Tuesday, April 1, 2014

Assisi to Nocera Scalo

Took a good trek the other day, from Assisi to Nocera Scalo and back. The latter town is a quiet hamlet with a train stop, but there's plenty of good hiking in between. Started out via Porta Perlici around 6:30 a.m.
It was a fine morning, cool and brisk, good walking weather.
After about three miles on a country road, it was time to turn off on an unmarked gravel one.
From this point on, my route switched back and forth between maintained or unmaintained trails, gravel roads and old dirt roads, some moves necessitated by recent rains. Certain parts of the trails were sure to be very muddy, while other parts just looked like this.
After a couple of hours, the clear day allowed for a good distant view back at Assisi, in the far center of the picture.
Passed through the hamlet of Satriano, and soon came to the tiny church of San Leonardo. The original church has a history going back to the Fourteenth Century.
Here's the inside.
A view of a pond, with Subasio in the distance.

COLLECTED DATA:
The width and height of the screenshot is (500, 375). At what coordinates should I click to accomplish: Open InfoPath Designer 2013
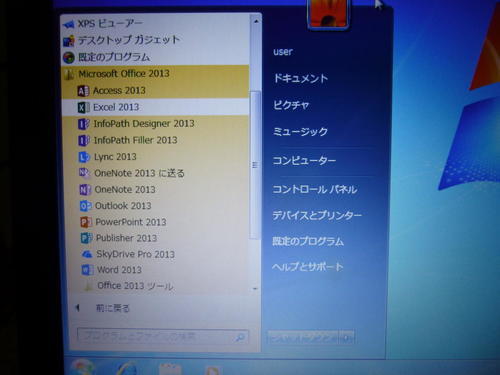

TASK INSTRUCTIONS:
**A)** Copy the Assisi hiking post word for word, between "Tuesday, April 1, 2014" and "around 6:30 a.m.", inclusive.
**B)** In the Assisi hiking post, through which gate did the walk begin, and at about what time?
**C)** List every named place in the Assisi hiking post, counting towns, buildings and landmarks.

TASK SOLUTIONS:
**A)**
Tuesday, April 1, 2014

Assisi to Nocera Scalo

Took a good trek the other day, from Assisi to Nocera Scalo and back. The latter town is a quiet hamlet with a train stop, but there's plenty of good hiking in between. Started out via Porta Perlici around 6:30 a.m.

**B)** Porta Perlici, around 6:30 a.m.

**C)** Assisi, Nocera Scalo, Porta Perlici, Satriano, San Leonardo, Subasio